Fiber Photometry User Guide
Hello and welcome to the Fiber Photometry User Guide. We appreciate you taking the time to view this document. First, if you are a TDT customer, then thank you - we greatly appreciate your business and we hope to help you meet your research goals. If you are considering purchasing a fiber photometry system from us, then thank you as well - TDT is the industry leader in fiber photometry systems and we have many successful and happy customers who use our products. We would enjoy nothing more than to have you join the TDT family.
Tip
We recommend you visit the main TDT Fiber Photometry page on our website to learn more about purchasing a new system.
The objective of this document is to be a hardware and software instructional reference for all levels of fiber photometry users. This guide will not go into any meaningful details about the biological underpinnings for fiber photometry, calcium (Ca++) imaging, optogenetics, or other related fields. The successful use of your fiber photometry equipment is predicated on you knowing how to get fluorophores to express in cells and perform surgeries for in vivo monitoring of neural targets.
Definitions
This section includes brief definitions for keywords you will read throughout the guide.
Fiber Photometry: An imaging technique used to monitor neural activity of specifically-targeted cell populations. Fiber photometry uses excitation light from implanted fiber optics to record fluorescent activity of genetically-encoded calcium indicators (GECI) in neuronal populations.
GCaMP: GCaMP is a GECI that fluoresces in the presence of calcium (Ca++) activity in neurons. For more about GCaMP please see Janelia's definition page https://www.janelia.org/open-science/gcamp.
Isosbestic: This is your control signal that will be used to correct for motion artifact and photobleaching in post-processing.
"In spectroscopy, an isosbestic point is a specific wavelength, wavenumber or frequency at which the total absorbance of a sample does not change during a chemical reaction or a physical change of the sample." Wikipedia
GFP: Green Fluorescent Protein. This is the protein coupled into GCaMP that fluoresces at a 510 nm peak when excited by a peak 488 nm light source https://www.fpbase.org/protein/egfp/.
Autofluorescence: The emission of light from either fiber optic components or brain tissue when excitation light is absorbed. Autofluorescence (AF) is parasitic and increase the overall background noise in recordings; removing AF as much as possible via using low AF subject cables and photobleaching patch cords is important.

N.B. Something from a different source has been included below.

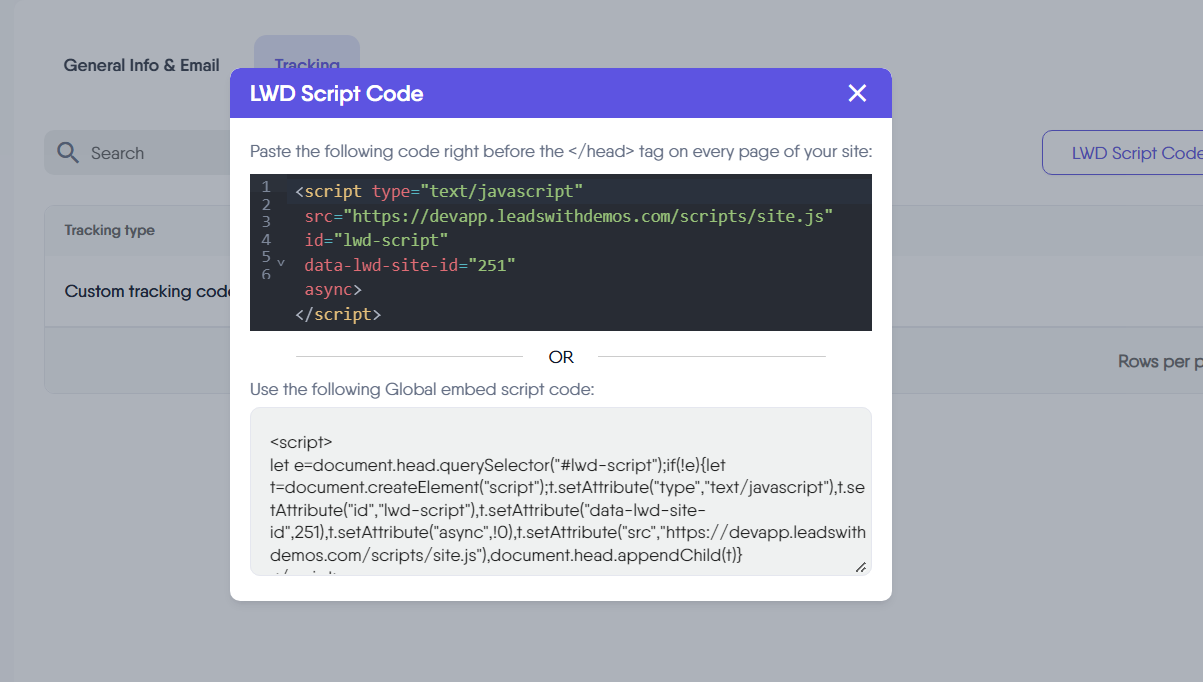Place cursor on data-lwd-site-id code line
This screenshot has height=682, width=1203.
point(410,265)
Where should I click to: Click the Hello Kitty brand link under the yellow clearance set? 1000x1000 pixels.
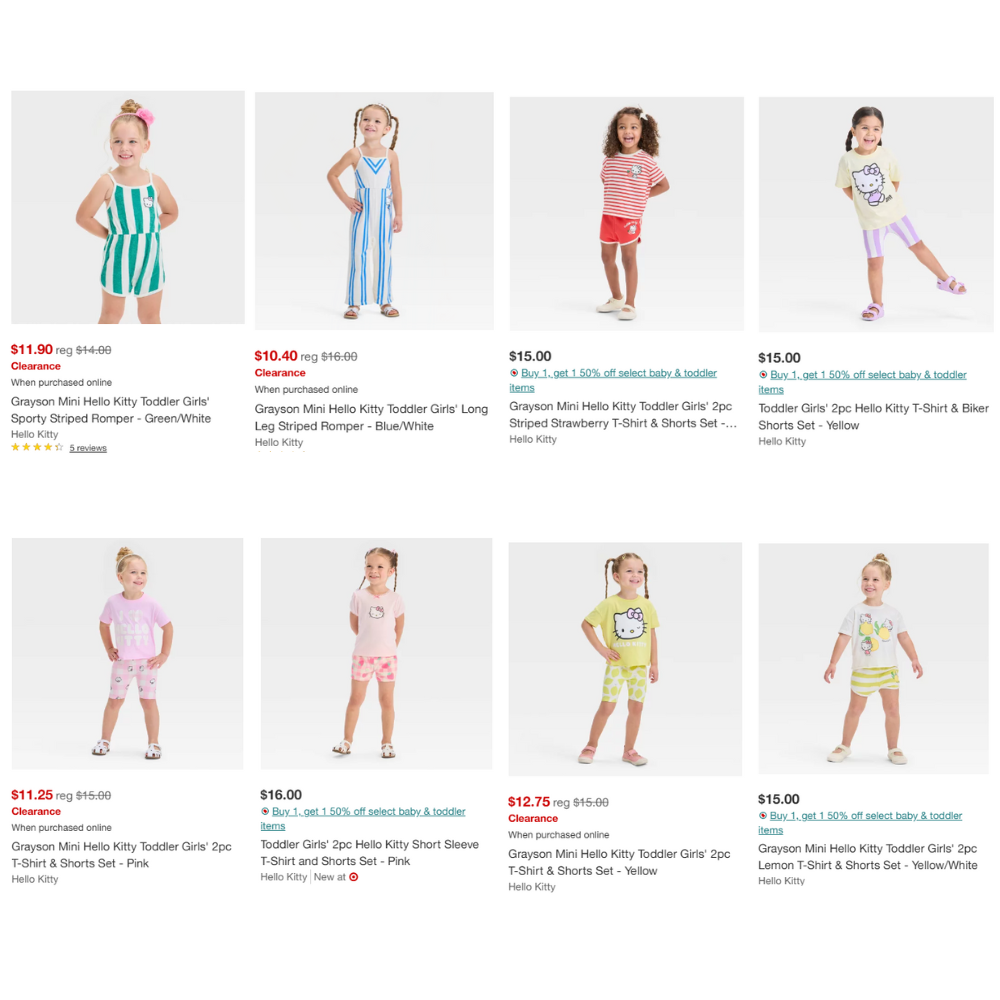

Photobleaching (GFP): The overexposure of GFP to a light source that involves an irreversible change in the structure of the GFP protein. Long-term low-level light exposure and high- intensity light exposure will cause photobleaching. With photobleaching, users will see a decrease in response from the GFP and the response will be at a constant lower level.
Photobleaching (Patch Cords): The process of exposing a fiber optic patch cable to high levels of light (500 mA) for a long duration (~4 hours) to reduce auto fluorescent emissions from within the cable.
Demodulated: The demodulated signals are your response waveforms. These are the relevant fluorescence data that have been extracted from the raw photosensor signal and low pass filtered using lock-in amplification. You should think of these data as being close to an un-normalized and corrected dF/F or z-score.
Lock-in Amplification: Lock-in amplification is a signal processing technique that uses modulation of driver signals and an orthogonal reference signal to extract relevant amplitude and phase of frequency-specific responses in a complex and often noisy signal. Please see the following diagram.
dF/F and z-score: Mathematical paradigms used to normalize and quantify relative change of a continuous time series. These are commonly used metrics in the calcium imaging field.
Important LED Safety Information
Caution must be used when operating the LUX LEDs. High power light output from the LUX LEDs can be harmful to the eyes and skin. Never look directly at any LED light output, either from the LED module directly or from the output of a connected optical cable. For ultra-violet (UV) LEDs (415 nm and lower), extra precaution must also be taken to avoid direct light exposure to skin. Protective eyewear, such as these from ThorLabs, should be worn when operating LEDs.